• [Work to complete] Set the listing down unchanged, minus every embedded image.
******
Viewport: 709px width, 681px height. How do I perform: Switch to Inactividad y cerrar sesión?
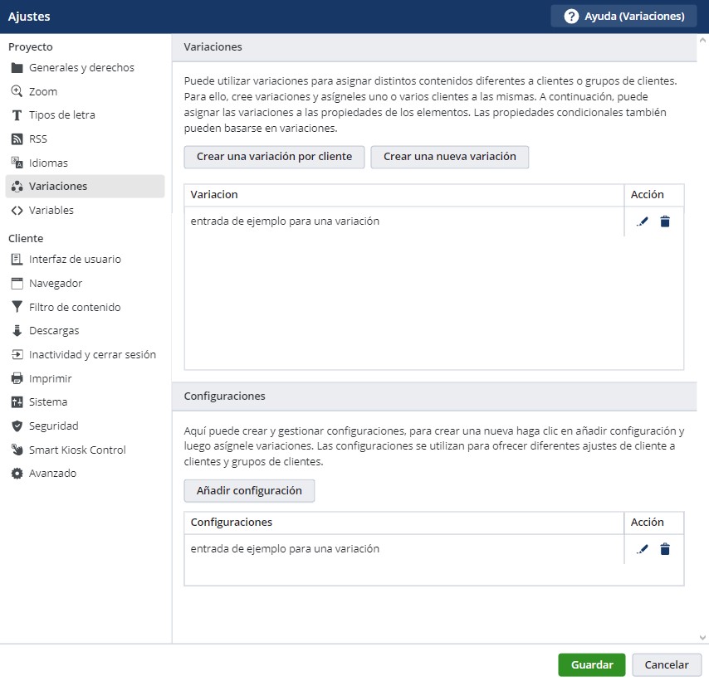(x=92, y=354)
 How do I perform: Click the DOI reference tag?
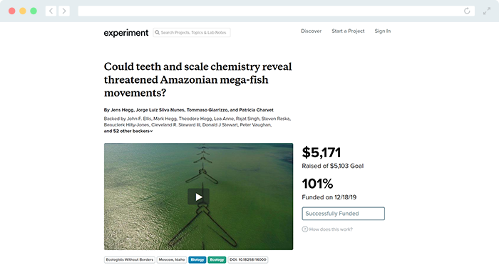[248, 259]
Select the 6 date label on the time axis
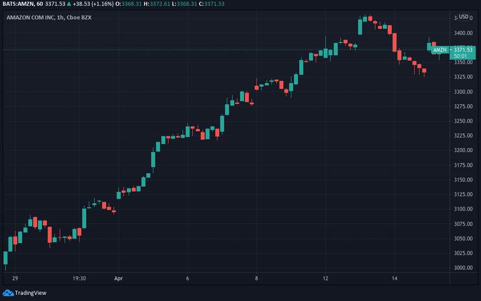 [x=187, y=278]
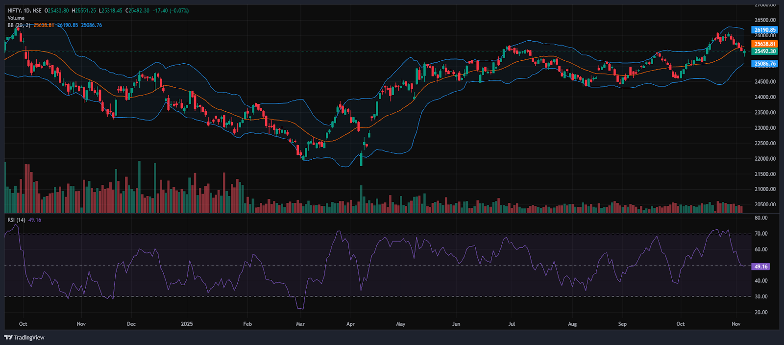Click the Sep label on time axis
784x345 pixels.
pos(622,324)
******
• [Answer for the task]
Viewport: 709px width, 681px height. How do I perform: Switch to Inactividad y cerrar sesión?
(x=92, y=354)
 How do I perform: Click the DOI reference tag?
[248, 259]
Select the 6 date label on the time axis
 [x=187, y=278]
Click the Sep label on time axis
784x345 pixels.
pos(622,324)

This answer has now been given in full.